Setting and achieving small, incremental goals boosts dopamine levels and reinforces positive feedback loops in the brain, further enhancing confidence. Celebrating successes, no matter how small, helps build momentum and self-belief.
Small early wins activate brain systems that boost confidence and aggression. Home field advantage, posture, age, and subtle biases all shape success. One striking insight is that winning changes the brain’s dopamine network, making individuals more likely to take risks and pursue opportunities.
The Dark Side of the Glow: When Winning Becomes a Trap

The more you win, the more you will go on to win. The downside is that winning can become physically addictive. The same neurochemical cycle that sharpens performance can, taken too far, distort judgment and risk assessment in ways that are difficult to self-correct.
The winner effect can make one’s power go to their head. High testosterone and dopamine are a predictor of success, but if the winner effect in the brain becomes too strong, poor decisions follow, since failure normally grounds us to reality.
Success changes the chemistry of the brain, making you more focused, smarter, more confident, and more aggressive. The effect is as strong as any drug. The more you win, the more you will go on to win. Knowing this, the challenge for any sustained high performer isn’t just maintaining the streak. It’s maintaining the self-awareness to go with it.
What This Means for Everyday Life

Both researchers and practitioners deliver the same message: winning will change your biology, making you more likely to overcome increasingly harder challenges in the future. This isn’t a metaphor about motivation. It’s a measurable shift in brain chemistry, hormonal output, and posture.

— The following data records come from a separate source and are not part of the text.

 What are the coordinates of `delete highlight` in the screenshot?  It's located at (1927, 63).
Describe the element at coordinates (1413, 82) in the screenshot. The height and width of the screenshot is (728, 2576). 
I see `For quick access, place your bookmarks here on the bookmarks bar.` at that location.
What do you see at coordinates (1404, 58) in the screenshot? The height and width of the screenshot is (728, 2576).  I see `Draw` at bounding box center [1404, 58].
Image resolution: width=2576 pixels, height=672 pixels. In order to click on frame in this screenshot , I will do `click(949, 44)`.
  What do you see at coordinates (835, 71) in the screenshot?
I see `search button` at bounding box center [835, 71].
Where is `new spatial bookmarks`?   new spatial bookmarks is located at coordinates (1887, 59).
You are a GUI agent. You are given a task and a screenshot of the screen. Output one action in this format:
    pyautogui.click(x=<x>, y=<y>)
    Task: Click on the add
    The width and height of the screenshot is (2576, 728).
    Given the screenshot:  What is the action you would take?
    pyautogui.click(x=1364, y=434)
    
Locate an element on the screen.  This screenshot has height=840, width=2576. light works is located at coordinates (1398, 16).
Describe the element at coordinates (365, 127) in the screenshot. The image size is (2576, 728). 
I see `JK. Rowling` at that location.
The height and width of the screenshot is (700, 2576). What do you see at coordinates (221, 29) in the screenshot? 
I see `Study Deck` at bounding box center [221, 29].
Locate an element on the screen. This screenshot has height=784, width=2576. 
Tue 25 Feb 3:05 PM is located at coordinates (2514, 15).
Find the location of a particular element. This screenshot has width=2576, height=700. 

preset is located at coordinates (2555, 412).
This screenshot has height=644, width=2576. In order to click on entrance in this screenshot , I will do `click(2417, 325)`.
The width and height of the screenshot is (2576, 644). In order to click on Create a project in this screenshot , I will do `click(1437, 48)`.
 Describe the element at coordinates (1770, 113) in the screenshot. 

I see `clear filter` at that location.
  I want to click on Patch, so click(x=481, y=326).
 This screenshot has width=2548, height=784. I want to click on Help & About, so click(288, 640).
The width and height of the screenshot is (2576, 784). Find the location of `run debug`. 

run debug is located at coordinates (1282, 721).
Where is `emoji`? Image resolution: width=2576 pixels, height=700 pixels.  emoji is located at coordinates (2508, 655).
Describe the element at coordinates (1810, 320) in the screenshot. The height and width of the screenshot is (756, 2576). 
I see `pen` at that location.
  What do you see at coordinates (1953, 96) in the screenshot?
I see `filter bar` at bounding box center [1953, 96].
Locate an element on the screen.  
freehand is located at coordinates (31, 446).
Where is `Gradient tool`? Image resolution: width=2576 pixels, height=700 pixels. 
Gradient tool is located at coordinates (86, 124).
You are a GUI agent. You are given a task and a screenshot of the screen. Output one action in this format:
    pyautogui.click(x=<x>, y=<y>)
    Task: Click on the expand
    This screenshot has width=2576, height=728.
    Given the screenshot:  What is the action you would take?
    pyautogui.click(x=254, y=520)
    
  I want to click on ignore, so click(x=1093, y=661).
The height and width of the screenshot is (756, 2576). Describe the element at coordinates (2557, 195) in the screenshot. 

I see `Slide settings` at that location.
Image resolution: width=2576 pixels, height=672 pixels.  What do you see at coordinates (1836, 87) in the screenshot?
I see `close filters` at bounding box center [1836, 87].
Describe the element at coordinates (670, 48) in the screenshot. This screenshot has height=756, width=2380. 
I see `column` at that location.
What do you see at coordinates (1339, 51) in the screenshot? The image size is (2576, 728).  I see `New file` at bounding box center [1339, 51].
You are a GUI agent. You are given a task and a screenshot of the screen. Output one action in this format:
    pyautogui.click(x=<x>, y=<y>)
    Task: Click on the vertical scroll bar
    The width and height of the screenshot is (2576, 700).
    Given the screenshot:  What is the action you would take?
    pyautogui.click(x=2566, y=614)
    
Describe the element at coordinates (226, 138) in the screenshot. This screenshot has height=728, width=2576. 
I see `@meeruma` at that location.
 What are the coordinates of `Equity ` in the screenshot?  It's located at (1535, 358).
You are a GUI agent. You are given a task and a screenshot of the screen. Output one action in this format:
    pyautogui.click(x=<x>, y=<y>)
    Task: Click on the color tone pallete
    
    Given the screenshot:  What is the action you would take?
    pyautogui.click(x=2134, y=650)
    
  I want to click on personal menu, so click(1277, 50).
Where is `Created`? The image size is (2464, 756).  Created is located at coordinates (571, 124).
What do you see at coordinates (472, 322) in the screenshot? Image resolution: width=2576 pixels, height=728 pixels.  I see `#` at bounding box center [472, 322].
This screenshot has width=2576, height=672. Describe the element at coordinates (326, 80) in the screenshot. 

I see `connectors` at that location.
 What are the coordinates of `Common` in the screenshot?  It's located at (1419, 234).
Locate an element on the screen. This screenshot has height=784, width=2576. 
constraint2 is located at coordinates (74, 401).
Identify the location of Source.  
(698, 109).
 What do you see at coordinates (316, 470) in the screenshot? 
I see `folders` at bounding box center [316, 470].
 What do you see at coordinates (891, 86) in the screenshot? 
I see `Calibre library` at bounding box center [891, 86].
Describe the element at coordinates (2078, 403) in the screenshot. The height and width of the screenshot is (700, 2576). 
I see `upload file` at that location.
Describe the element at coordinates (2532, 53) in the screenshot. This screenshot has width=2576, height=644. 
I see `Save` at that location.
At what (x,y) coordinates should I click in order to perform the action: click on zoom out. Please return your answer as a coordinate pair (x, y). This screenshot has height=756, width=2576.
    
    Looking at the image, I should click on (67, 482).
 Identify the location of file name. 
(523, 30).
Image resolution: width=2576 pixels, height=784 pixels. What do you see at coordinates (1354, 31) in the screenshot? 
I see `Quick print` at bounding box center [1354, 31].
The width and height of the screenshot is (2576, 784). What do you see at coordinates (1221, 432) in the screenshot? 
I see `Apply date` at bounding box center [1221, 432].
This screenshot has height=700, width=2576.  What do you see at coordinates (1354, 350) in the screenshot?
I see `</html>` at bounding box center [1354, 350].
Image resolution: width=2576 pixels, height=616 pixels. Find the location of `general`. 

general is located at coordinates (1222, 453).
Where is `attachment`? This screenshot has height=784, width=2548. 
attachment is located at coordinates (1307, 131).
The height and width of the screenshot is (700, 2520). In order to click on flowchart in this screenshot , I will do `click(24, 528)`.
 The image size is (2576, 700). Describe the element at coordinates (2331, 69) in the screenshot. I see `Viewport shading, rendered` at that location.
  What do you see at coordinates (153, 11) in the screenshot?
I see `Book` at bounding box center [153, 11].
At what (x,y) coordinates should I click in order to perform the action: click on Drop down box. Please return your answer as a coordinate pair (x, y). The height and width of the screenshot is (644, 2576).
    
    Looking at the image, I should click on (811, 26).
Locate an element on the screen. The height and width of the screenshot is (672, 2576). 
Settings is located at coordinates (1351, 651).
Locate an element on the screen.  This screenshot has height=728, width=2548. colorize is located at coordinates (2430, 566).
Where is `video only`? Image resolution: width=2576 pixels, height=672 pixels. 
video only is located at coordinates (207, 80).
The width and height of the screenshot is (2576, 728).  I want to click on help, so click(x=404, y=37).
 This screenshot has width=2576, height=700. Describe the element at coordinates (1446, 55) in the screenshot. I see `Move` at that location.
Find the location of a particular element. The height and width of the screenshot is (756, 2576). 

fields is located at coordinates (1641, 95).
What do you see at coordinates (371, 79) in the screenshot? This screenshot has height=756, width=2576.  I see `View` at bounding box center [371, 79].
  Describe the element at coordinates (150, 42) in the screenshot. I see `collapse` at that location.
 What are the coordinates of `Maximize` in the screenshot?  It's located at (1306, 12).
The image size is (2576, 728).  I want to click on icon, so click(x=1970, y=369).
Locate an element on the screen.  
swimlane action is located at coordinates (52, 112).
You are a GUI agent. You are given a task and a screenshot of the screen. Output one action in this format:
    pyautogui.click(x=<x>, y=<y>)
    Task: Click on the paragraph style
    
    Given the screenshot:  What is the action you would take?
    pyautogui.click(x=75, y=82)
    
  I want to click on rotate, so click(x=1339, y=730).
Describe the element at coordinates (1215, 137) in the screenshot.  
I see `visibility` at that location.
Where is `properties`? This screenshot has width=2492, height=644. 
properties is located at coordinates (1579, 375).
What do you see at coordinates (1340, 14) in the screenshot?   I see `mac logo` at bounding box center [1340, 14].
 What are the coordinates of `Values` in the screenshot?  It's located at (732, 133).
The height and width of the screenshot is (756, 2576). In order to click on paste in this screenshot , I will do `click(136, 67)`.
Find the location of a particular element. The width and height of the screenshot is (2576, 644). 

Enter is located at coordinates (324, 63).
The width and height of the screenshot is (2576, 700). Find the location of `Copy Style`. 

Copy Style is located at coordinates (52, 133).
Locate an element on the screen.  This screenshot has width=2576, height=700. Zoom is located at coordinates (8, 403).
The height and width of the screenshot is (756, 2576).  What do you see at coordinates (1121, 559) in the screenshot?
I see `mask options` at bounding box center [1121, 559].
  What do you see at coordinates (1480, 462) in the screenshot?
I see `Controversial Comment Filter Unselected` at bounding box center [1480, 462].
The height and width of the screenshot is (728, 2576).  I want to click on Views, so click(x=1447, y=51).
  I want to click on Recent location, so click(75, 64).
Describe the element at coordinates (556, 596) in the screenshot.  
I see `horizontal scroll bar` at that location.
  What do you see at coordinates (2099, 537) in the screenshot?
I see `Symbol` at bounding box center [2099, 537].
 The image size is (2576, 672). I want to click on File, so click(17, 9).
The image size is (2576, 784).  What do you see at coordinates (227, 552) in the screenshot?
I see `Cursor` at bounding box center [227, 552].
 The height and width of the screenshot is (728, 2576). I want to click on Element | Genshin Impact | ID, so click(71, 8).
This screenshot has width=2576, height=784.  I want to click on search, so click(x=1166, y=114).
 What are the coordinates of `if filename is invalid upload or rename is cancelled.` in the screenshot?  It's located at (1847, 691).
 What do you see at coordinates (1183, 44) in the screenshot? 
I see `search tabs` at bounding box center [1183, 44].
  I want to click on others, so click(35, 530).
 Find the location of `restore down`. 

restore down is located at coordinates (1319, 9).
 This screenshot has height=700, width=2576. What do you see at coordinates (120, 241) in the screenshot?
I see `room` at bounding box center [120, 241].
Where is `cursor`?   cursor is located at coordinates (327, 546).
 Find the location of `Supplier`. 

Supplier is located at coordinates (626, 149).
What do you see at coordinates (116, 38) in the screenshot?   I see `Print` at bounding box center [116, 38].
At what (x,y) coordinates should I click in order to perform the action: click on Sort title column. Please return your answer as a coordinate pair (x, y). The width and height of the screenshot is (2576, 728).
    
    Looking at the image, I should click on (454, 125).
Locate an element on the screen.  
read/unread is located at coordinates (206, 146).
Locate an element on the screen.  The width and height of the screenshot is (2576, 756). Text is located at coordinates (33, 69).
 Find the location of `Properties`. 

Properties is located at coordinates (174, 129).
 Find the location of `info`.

Neuroscientist Dr. Stacie Grossman Bloom puts it plainly: confidence is a skill, not a fixed trait. Start small. Set goals that are realistic, achieve them, and take the time to consciously celebrate your wins. The glow of winning, it turns out, isn’t something reserved for elite athletes or Fortune 500 CEOs. It’s a biological state that anyone can begin to cultivate.
The science here is genuinely encouraging. You don’t need a championship or a boardroom to prime the same neural machinery. A series of small, consistent, and real victories, taken seriously rather than brushed off, is enough to begin tilting the chemistry. That’s not optimism. That’s neuroscience.